**Stated task**
Replace "microphone" with "mic" in the listing, from the line containing "You are a computer-use" through the end, and change nothing else. Leave out the pictures when you give those lines back.

#### Input rows ####

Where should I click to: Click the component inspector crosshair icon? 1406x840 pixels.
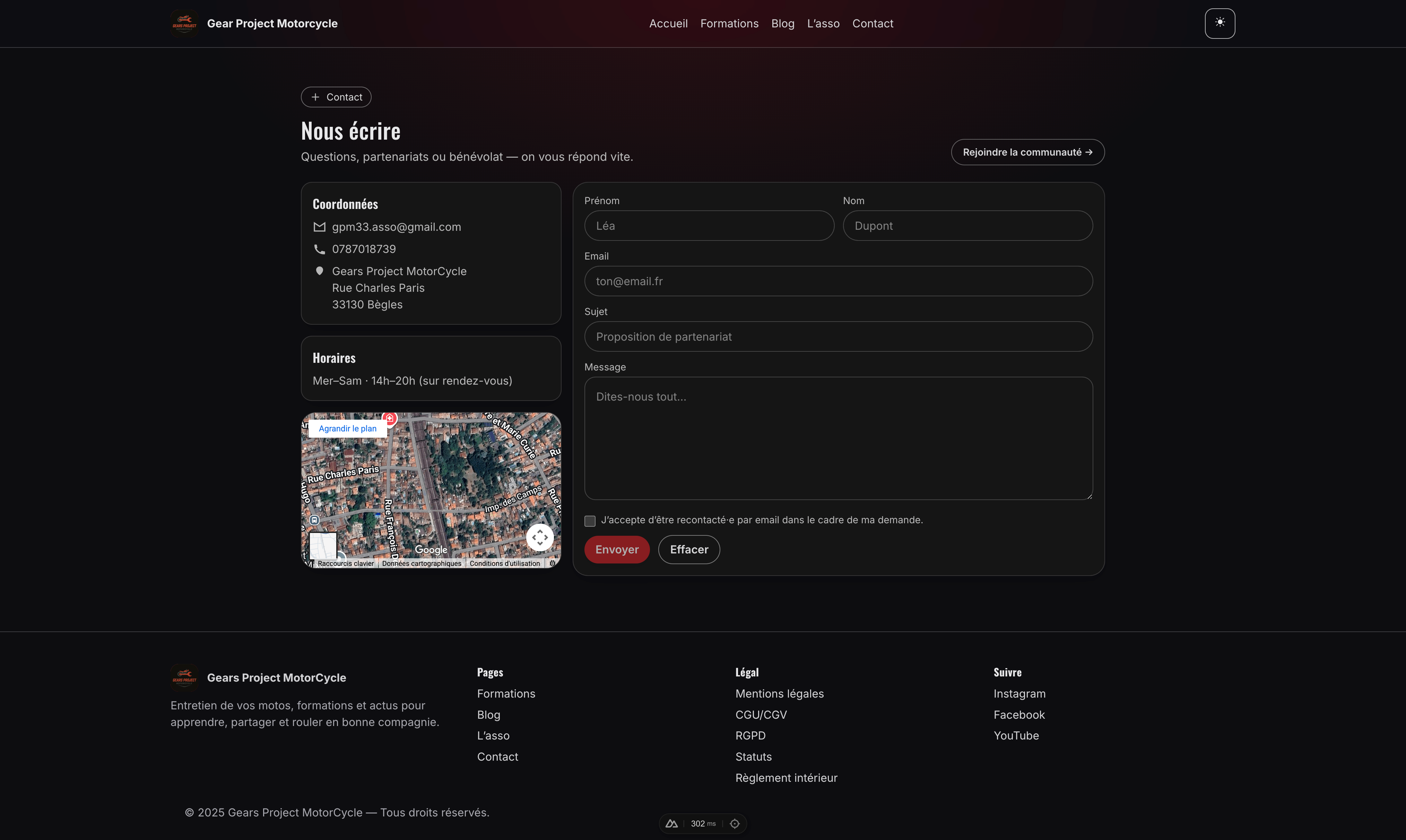[735, 824]
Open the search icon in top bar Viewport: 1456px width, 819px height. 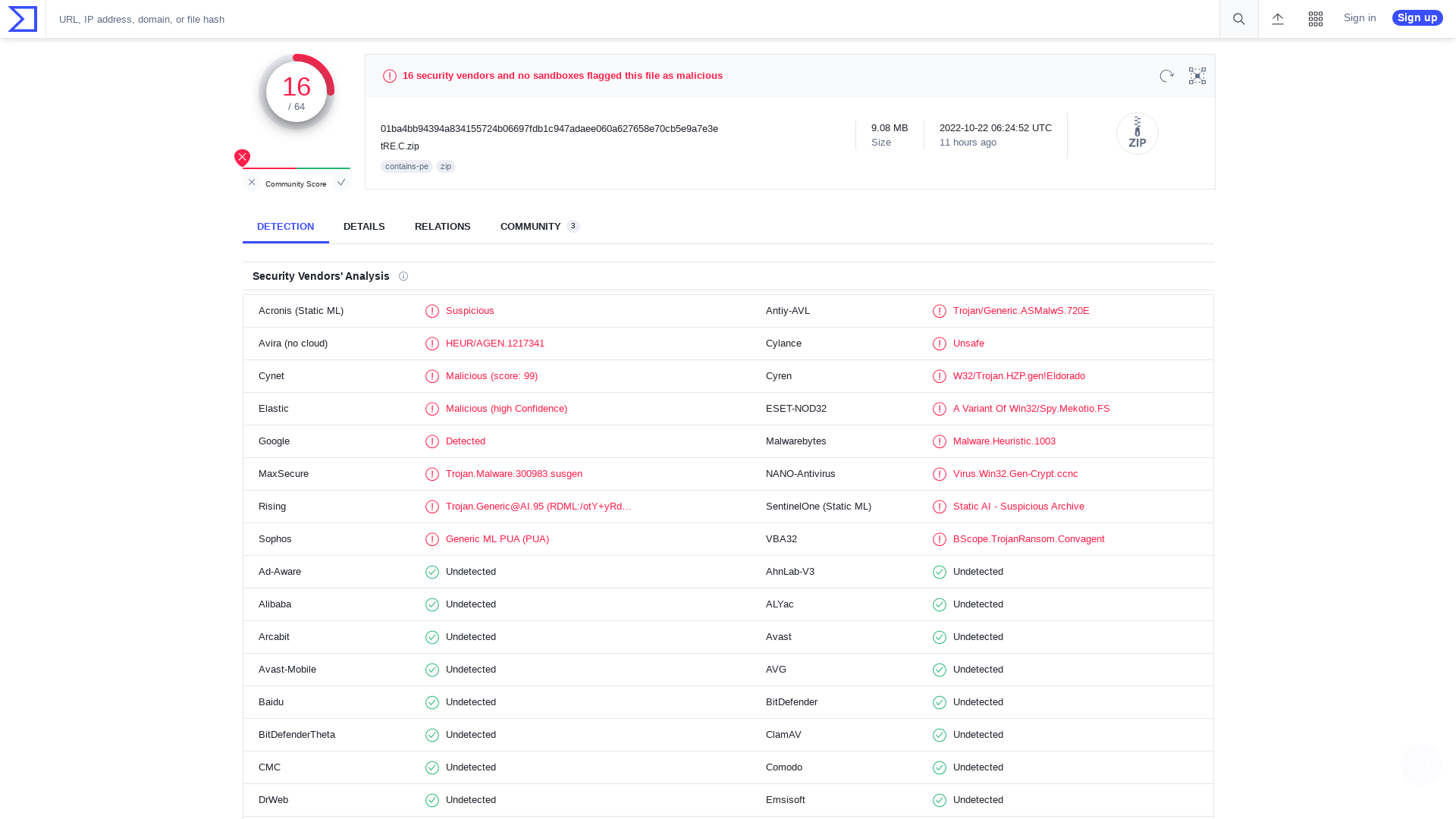pos(1238,19)
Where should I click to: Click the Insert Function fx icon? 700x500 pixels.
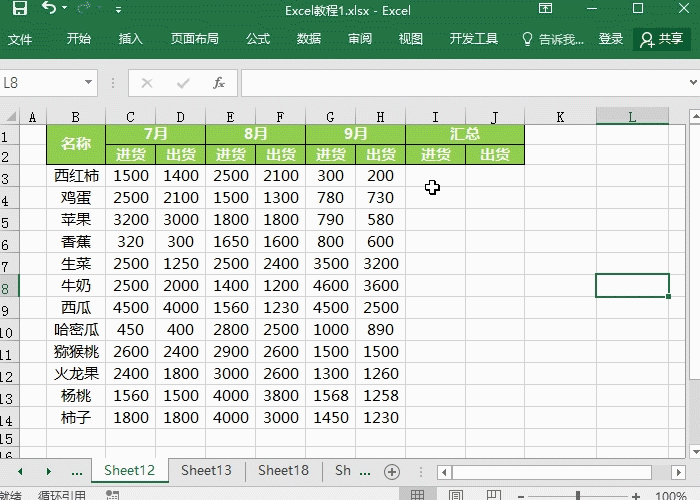tap(218, 83)
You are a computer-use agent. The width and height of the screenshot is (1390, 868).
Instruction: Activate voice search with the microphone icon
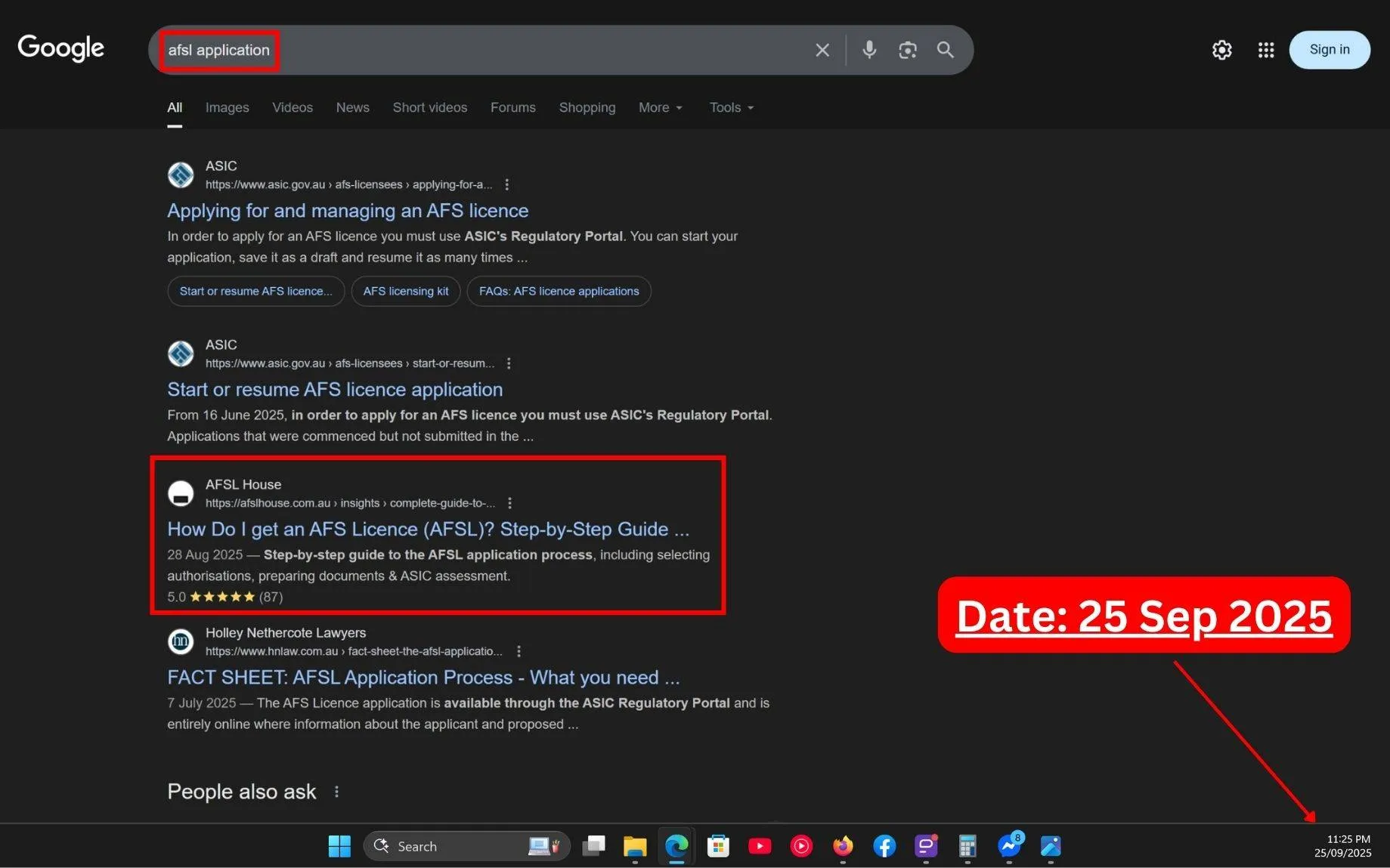pyautogui.click(x=868, y=50)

####

**Output of the exercise**
You are a computer-use agent. The width and height of the screenshot is (1390, 868).
Instruction: Activate voice search with the mic icon
pyautogui.click(x=868, y=50)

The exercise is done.